Optimizing for multiple deletions in a large list

·

2 min read

The implementation of List<T> is optimized for looking up and adding items, so it doesn't perform as well as you might think when a large number of items are deleted from a list of hundreds of thousands.

Here's an example with the following code:

using System.Diagnostics;

var list = Enumerable.Range(1, 200000).ToList();

Console.WriteLine(list.Count);


var sw = Stopwatch.StartNew();

var index = 0;
foreach (var item in list.ToArray())
{
    if (item % 3 is 0)
    {
        list.RemoveAt(index);
        index--;
    }

    index++;
}

Console.WriteLine($"{sw.ElapsedMilliseconds} ms");

Console.WriteLine(list.Count);

| Output

200000
5692 ms
133334

On my machine, it took over 5 seconds, even though it was only 200,000.

Because the internal implementation of List<T> is an array, when an item is deleted, the array is copied internally for correct array indexing.
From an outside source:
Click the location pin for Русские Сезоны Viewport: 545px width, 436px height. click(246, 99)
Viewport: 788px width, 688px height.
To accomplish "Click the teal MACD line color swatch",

The following code can significantly improve processing time (but only if the order of the items doesn't matter, since deleting reverses the order of the items).

using System.Diagnostics;

var list = Enumerable.Range(1, 200000).ToList();

Console.WriteLine(list.Count);


var sw = Stopwatch.StartNew();

var index = 0;
foreach (var item in list.ToArray())
{
    if (item % 3 is 0)
    {
        list.RemoveUnorderedAt(index);
        index--;
    }
    index++;
}

Console.WriteLine($"{sw.ElapsedMilliseconds} ms");

Console.WriteLine(list.Count);


public static class ListExtensions
{
    public static void RemoveUnorderedAt<T>(this List<T> list, int index)
    {
        list[index] = list[^1];
        list.RemoveAt(list.Count - 1);
    }
}

| Output

200000
1 ms
133334

The reason for this speedup is that the implementation of List<T> moves the last item to the delete item location and deletes the last item, eliminating the need to copy the array.